HomeNewsFocusBrazil Postpones Vote on 15% Tax on Gambling Deposits Until 2026

Brazil Postpones Vote on 15% Tax on Gambling Deposits Until 2026

Brazil’s betting sector has received temporary relief after politicians delayed a vote on the controversial CIDE-Bets measure. This measure would impose a 15% tax on player deposits.

The vote on the Antifaction Bill (PL 5,582/2025), endorsed by both the government and opposition, was postponed until 2026 during a Monday meeting. Last week, the Senate plenary approved the bill, which would direct tax revenues to the National Public Security Fund. It is projected to generate around BRL30 billion ($5.5 billion) annually to fill government budget gaps.

The bill also aimed to reintroduce the RERCT Litígio Zero Bets measure. This measure requires operators to pay a 15% retrospective tax on pre-regulation activities from 2018 to 2024. Workers’ Party leader Lindbergh Farias described the delay as necessary for further debate, calling the topic “controversial.”

Deposit Tax Sparks Sector Concerns

The CIDE-Bets tax has drawn sharp criticism from the Brazilian Institute of Responsible Gaming (IBJR), which warned it could give illegal operators a major competitive advantage. The IBJR highlighted that a 15% tax reduces the value of a BRL100 deposit to BRL85 on licensed platforms. Meanwhile, black-market operators can still offer the full amount, incentivizing migration to illegal sites.

The institute also questioned the feasibility of the projected BRL30 billion annual revenue. They noted that the regulated market currently generates roughly BRL36 billion. This makes the target mathematically unrealistic and potentially undermines formal sector sustainability.

Colombia’s experience serves as a cautionary example. A 19% tax on player deposits introduced there in February led to a 30% drop in online GGR, according to the Colombian Federation of Gaming Entrepreneurs (Fecoljuegos).
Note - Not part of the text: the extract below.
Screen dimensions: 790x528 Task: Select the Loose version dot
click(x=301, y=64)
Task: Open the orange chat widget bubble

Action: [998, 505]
Additional Measures and Delays

The postponement comes amid further challenges for Brazil’s legal betting sector. PL 5,473/2025 was approved by the Senate’s Economic Affairs Committee on 2 December. It proposed a gradual tax increase for operators—from 12% currently to 15% in 2026–2027 and 18% in 2028.

The bill was set to move to the Chamber of Deputies for final approval, but an appeal secured enough signatures to trigger additional Senate analysis. Consequently, it is now unlikely to advance before the government recess later this month.